*WORK TO COMPLETE*:
Lines, not repeats, are what count: give the number of lines below that hold "Copy", and nothing more.

*DATA SECTION*:

=== Section Start ===

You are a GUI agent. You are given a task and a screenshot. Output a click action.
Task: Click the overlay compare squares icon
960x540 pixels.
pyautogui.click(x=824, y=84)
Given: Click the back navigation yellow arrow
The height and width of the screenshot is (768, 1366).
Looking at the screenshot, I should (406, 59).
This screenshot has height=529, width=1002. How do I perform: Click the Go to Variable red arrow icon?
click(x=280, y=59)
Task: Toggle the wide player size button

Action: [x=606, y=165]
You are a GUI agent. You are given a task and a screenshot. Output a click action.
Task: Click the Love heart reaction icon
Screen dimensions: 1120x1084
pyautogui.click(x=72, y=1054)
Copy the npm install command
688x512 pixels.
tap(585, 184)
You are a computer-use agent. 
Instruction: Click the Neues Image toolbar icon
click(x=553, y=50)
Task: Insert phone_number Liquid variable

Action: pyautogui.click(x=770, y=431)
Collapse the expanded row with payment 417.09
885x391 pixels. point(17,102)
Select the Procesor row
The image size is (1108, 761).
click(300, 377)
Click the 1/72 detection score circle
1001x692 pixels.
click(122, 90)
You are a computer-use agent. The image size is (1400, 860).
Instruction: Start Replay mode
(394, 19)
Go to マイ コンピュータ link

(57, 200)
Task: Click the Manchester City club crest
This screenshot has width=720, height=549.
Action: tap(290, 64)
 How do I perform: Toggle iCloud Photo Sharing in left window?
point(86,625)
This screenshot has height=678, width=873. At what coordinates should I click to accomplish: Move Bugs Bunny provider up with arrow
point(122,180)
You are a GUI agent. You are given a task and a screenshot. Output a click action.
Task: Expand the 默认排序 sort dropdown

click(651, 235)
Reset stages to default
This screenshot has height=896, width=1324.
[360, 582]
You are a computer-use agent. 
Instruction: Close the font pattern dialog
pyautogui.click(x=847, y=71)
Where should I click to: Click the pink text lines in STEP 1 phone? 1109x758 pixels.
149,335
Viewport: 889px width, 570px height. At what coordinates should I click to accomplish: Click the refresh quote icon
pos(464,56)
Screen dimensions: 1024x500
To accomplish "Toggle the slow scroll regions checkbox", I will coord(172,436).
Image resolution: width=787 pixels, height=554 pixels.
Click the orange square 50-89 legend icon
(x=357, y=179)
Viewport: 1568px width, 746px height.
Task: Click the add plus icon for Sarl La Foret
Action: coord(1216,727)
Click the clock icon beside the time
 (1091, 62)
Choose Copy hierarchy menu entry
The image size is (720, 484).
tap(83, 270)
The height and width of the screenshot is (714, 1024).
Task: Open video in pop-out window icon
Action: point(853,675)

=== Section End ===

*REPLY TO THE TASK*:
2